Boss Lady

5 Financial slip-ups that will ruin your new business


When you first started a business you probably heard all sorts of scare stories about how many new businesses fail within the first year. A lot of those statistics are plucked out of the air and maybe it isn’t quite as bad as people make out, but those first few years are still a dangerous time. Just one or two mistakes can put you in some serious trouble and if you’re not careful, you could become one of those statistics. Starting a new business is a steep learning curve and one of the things that people struggle with the most is the financial aspect. All of a sudden, you’re trying to manage the finances of a business and if you don’t know what you’re doing, you can easily go wrong. These are some of the most common financial slip-ups that new business owners make.

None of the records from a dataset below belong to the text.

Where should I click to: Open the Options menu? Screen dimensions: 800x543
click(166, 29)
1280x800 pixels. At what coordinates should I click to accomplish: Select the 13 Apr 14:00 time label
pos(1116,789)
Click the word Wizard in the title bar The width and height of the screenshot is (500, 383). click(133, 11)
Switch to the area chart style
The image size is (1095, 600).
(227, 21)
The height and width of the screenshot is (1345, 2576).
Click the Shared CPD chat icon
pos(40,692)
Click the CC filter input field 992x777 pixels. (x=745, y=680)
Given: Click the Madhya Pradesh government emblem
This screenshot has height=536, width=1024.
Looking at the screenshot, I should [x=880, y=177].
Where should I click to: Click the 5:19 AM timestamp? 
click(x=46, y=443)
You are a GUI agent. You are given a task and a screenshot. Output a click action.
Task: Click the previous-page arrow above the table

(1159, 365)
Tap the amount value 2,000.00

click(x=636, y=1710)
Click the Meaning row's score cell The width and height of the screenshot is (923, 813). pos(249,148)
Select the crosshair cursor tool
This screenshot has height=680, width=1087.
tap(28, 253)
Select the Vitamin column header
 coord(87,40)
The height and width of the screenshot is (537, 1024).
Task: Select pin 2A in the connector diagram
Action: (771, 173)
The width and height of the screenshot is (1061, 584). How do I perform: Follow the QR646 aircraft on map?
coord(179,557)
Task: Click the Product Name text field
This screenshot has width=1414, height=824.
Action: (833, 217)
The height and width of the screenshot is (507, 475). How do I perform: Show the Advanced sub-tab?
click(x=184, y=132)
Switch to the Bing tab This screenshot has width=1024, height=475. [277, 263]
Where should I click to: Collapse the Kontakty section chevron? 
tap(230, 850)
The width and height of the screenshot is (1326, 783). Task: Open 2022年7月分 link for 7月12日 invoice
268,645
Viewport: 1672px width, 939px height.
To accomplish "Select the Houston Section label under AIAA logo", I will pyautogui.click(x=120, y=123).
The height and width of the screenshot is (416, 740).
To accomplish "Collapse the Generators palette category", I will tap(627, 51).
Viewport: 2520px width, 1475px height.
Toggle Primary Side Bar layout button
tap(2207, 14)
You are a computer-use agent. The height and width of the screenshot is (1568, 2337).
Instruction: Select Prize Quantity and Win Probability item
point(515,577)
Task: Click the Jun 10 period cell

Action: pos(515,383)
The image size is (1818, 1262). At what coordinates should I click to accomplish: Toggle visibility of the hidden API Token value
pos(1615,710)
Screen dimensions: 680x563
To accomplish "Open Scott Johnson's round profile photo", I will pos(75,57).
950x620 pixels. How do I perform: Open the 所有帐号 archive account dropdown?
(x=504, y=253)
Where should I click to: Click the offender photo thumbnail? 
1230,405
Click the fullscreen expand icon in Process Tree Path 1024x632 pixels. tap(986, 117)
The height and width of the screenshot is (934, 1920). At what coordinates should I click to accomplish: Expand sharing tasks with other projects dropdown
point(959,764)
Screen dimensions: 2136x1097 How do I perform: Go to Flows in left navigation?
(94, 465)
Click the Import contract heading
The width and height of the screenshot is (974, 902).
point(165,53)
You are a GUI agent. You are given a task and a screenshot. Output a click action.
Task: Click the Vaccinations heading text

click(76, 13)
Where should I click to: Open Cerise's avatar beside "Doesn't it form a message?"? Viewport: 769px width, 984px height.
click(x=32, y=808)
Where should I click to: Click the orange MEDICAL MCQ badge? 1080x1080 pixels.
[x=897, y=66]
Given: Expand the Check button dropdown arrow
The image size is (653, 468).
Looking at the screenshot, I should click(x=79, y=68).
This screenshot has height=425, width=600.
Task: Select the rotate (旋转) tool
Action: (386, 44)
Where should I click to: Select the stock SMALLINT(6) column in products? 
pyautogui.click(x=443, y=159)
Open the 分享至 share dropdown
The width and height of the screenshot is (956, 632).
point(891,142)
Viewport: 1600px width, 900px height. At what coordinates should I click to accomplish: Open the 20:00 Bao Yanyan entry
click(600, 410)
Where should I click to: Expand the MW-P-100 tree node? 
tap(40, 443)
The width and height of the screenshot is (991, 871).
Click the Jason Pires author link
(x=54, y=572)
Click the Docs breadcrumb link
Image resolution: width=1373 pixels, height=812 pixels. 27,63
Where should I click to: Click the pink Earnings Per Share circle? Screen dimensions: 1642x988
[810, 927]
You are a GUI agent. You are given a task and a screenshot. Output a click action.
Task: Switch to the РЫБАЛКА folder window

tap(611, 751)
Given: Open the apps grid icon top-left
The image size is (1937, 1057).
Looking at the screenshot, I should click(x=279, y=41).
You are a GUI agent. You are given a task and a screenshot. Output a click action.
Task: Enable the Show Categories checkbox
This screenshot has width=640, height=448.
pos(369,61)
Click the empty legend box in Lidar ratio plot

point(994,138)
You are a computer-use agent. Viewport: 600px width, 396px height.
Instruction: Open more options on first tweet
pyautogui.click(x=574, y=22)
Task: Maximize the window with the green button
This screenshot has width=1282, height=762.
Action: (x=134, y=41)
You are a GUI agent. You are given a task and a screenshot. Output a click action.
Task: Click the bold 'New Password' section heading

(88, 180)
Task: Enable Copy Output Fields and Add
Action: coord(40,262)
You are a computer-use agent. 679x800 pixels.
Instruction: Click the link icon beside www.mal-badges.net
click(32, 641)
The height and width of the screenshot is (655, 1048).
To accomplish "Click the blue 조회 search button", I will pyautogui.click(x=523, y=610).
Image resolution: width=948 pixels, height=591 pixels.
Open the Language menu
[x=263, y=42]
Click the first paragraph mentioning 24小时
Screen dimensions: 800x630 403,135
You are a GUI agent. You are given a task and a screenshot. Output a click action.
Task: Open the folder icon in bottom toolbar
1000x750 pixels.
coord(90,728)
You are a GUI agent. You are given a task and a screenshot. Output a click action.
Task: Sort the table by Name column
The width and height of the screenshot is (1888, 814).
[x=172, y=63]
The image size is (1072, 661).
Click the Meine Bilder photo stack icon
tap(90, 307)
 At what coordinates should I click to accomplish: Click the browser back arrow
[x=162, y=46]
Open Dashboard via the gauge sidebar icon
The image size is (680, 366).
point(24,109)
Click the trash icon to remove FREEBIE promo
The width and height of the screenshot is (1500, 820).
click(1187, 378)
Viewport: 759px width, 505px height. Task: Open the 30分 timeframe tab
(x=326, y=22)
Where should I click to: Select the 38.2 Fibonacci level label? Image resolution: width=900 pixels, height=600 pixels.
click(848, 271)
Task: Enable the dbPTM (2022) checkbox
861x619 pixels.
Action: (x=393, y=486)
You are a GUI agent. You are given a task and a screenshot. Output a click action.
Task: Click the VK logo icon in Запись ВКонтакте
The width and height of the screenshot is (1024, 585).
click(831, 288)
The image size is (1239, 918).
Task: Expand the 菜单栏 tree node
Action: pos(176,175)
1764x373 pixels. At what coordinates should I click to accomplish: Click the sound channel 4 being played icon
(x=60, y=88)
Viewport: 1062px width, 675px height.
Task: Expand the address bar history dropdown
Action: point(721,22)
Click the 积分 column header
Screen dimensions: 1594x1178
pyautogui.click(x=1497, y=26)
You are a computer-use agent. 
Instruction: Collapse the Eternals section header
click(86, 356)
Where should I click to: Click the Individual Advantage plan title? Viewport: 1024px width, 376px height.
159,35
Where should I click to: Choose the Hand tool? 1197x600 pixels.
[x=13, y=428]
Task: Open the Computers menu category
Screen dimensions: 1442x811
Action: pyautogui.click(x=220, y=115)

Underestimating the costs of running a business

When you’re trying to get some money together to start a business, you need to have a good idea of how much everything is going to cost you. Things like manufacturing products, renting an office space, paying salaries, and marketing your products are all things that you should have considered. If you haven’t, you’re in worse trouble than you realize. But even if you’ve accounted for all of those costs, a lot of new businesses run into cash flow problems because they overlook the other costs involved in running a company. Small things that you don’t consider until they come up like maintenance on the office or paying for IT repairs can easily add up. That’s why it’s important to include them in any cost estimates you’re doing. The best thing to do is overestimate by a fair amount and then keep that money aside so when these unexpected costs do inevitably pop-up, you’ll have the money there to cover.

Paying too much tax

Business tax is a big expense for all companies but it’s particularly problematic for new companies that aren’t bringing in that much revenue. Obviously, you can’t just avoid paying it completely because you’ll end up in a far worse situation but a lot of people don’t realize that they’re paying too much. Business taxes are a lot more complicated than your own tax affairs and if you aren’t filling out the paperwork correctly, you can easily end up overpaying. It’s best to get a good tax accountant to handle it for you instead. They’ll be able to avoid any mistakes and make sure that you’re only paying the minimum amount that you’re legally obliged to. This can really take the pressure off in the early days when you’re working with a limited amount of cash.

Selling too cheap

Undercutting the competition is one of the easiest ways to take their customers and make a lot of sales very quickly. But it only works if you can actually make money. Taking a loss on a product isn’t always a bad thing if you’re selling high volumes and you’ve got a large profit margin on some of your other products. What a lot of new companies end up doing is selling at a loss so they can build a customer base and then increase their prices so they can start making a profit. The thing is, those customers came to you over your competitors because of the price. As soon as you bump the price up again, what’s stopping them from going elsewhere again? If you’re selling a good quality product, you can afford to raise your prices a little bit. The key to pricing competitively is finding a balance; you need to be selling for enough money to make a profit but still lower than competitors if you can.

Poor inventory

Not having products in stock when customers want them is a cardinal sin. When they’ve got so much choice online, they’re not going to wait around until you order more in. If they try to buy something and you don’t have it, they’ll just go elsewhere. This often leads to over-ordering, which is just as bad when you’re a new company. If you’re spending loads of money on inventory that you aren’t selling, you’re wasting cash that you desperately need to carry on operating. You’ve also got to consider the storage costs of all of that stuff. Overspending on inventory can easily lead to cash flow problems so you need to have a good inventory system in place. You should be monitoring it at all times and ordering things when they start to get low so you’ve always got roughly the same amount of stock. You also need to pay attention to which products are selling fastest and consider ordering more of those so you don’t risk running out. It might take a couple of months to find a good balance but, as long as you keep on top of it, you shouldn’t run into any problems.

Not monitoring cash flow

Most of the problems in this article relate to cash flow because that’s the most important thing for a new business but a surprising amount of new companies fail to monitor it properly. If you don’t know how much you’re spending each month and how much you’re bringing in, you won’t know if there is a problem until it’s too late. You also won’t be able to identify areas where you’re overspending which is key to managing your cash flow. If you haven’t already, you need to employ a good accountant and get them to give you regular reports on your cash flow. There are also some great online tools you can use to help you out. Microsoft Office does have some money management tools but they only have basic functions. The Google Docs spreadsheet is a little better but, again, these free ones might not be as advanced as you need them to be. It might be worth using a paid service like Quickbooks.

If you can avoid these financial slip-ups you should be able to survive long enough to start making a profit.